Bases: ContainerBase

_abc_impl = <_abc._abc_data object>#
static _static_binary_cross_entropy(true, pred, /, *, from_logits=False, epsilon=0.0, reduction='mean', pos_weight=None, axis=None, key_chains=None, to_apply=True, prune_unapplied=False, map_sequences=False, out=None)[source]#

ivy.Container static method variant of ivy.binary_cross_entropy. This method simply wraps the function, and so the docstring for ivy.binary_cross_entropy also applies to this method with minimal changes.

Parameters:

  • true (Union[Container, Array, NativeArray]) – input array or container containing true labels.
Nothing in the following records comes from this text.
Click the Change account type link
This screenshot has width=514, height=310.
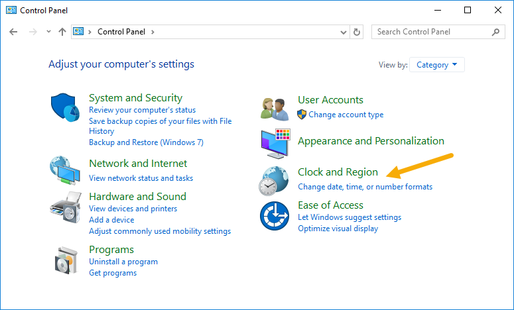pos(346,115)
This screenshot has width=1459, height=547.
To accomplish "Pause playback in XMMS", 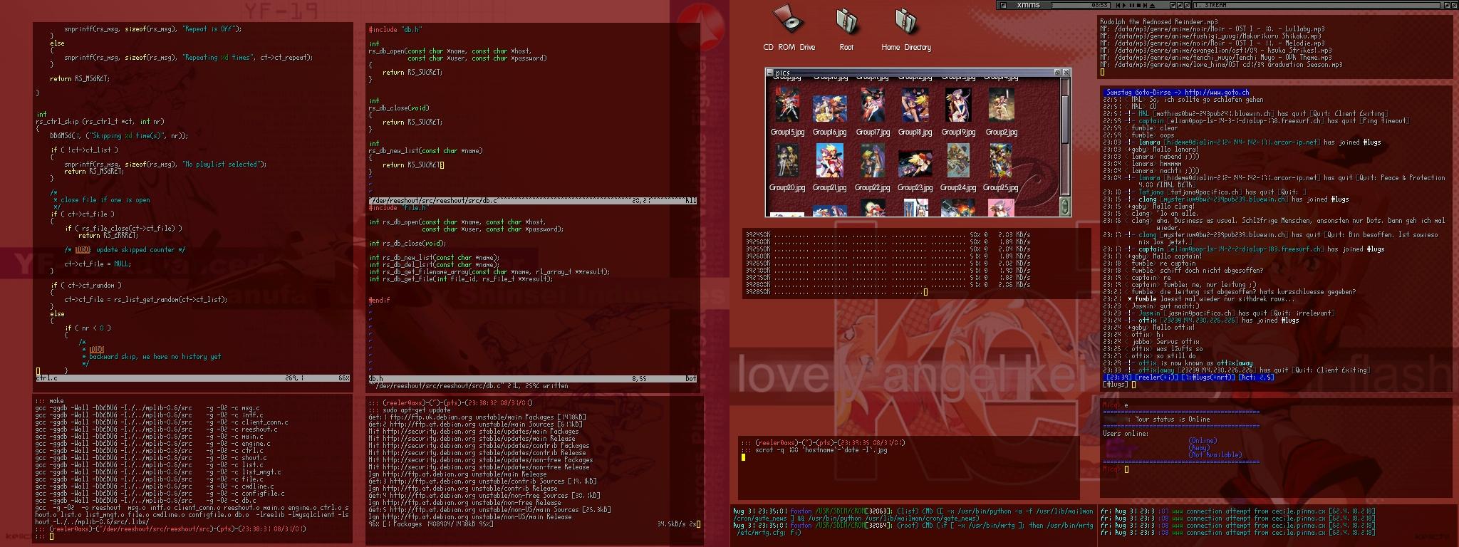I will pyautogui.click(x=1131, y=5).
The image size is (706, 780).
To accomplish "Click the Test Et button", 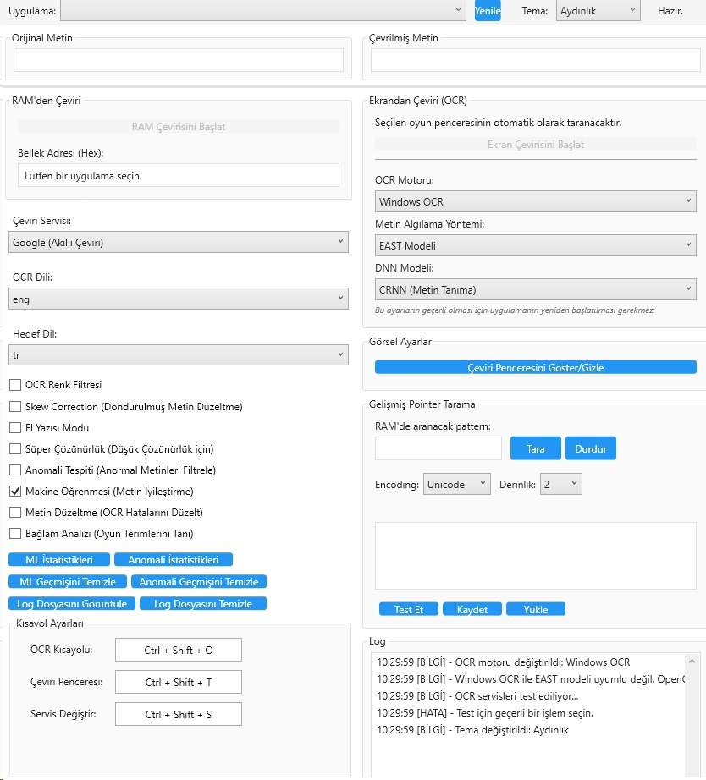I will tap(408, 609).
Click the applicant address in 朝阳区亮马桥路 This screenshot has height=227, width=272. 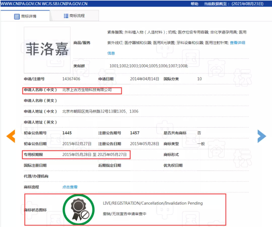tap(100, 111)
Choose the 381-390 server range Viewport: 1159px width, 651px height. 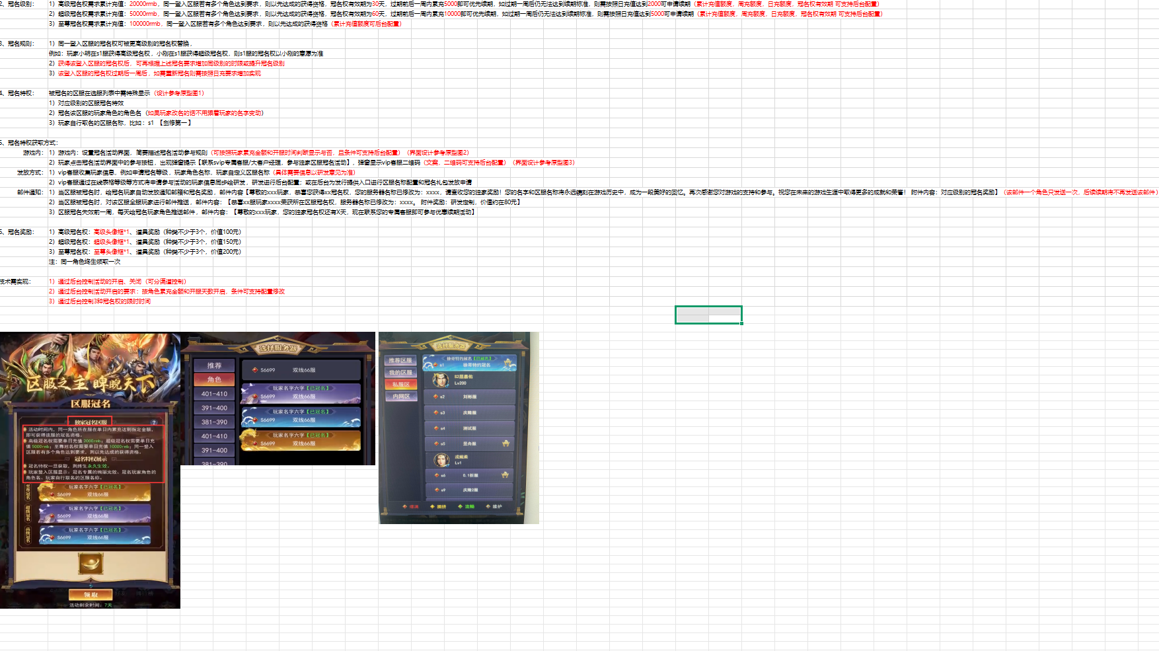[214, 422]
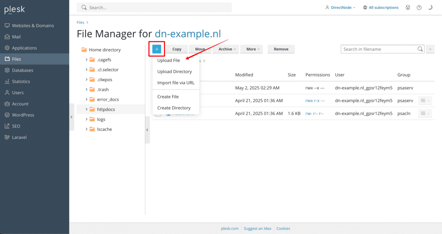Collapse the folder tree panel handle
Image resolution: width=442 pixels, height=234 pixels.
147,130
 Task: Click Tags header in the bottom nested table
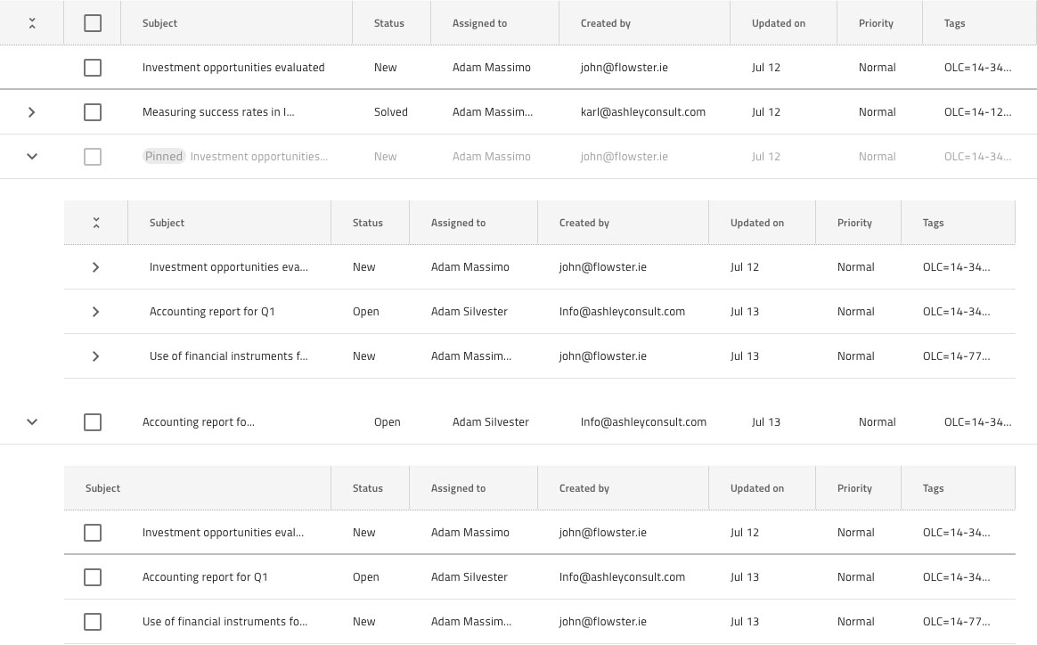(x=933, y=488)
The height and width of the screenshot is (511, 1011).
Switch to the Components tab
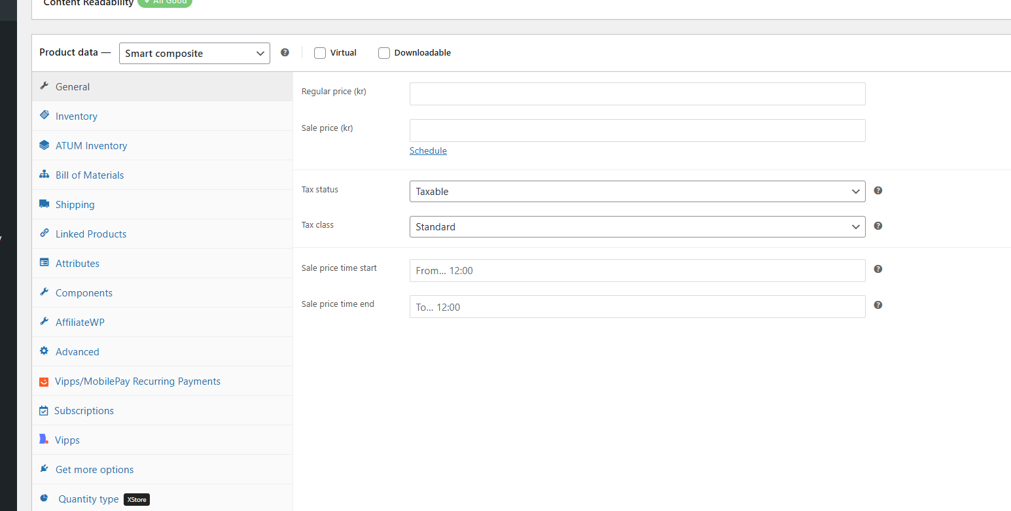point(84,293)
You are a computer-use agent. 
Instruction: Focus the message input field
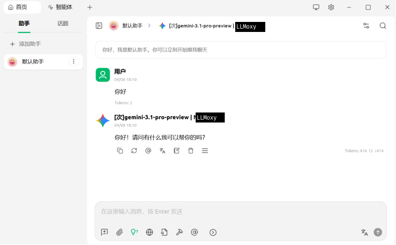coord(240,212)
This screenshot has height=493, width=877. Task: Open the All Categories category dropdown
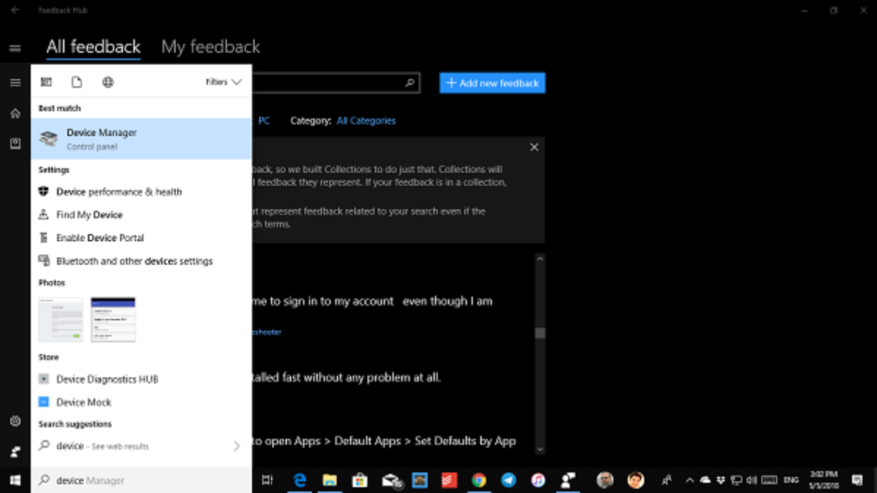tap(366, 121)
  • pred (Union[Container, Array, NativeArray]) – input array or container containing Predicted labels.

  • from_logits (Union[bool, Container], default: False) – Whether pred is expected to be a logits tensor. By default, we assume that pred encodes a probability distribution.

  • epsilon (Union[float, Container], default: 0.0) – a float in [0.0, 1.0] specifying the amount of smoothing when calculating the loss. If epsilon is 0, no smoothing will be applied. Default: 0.

  • reduction (Union[str, Container], default: 'mean') – 'none': No reduction will be applied to the output. 'mean': The output will be averaged. 'sum': The output will be summed. Default: 'none'.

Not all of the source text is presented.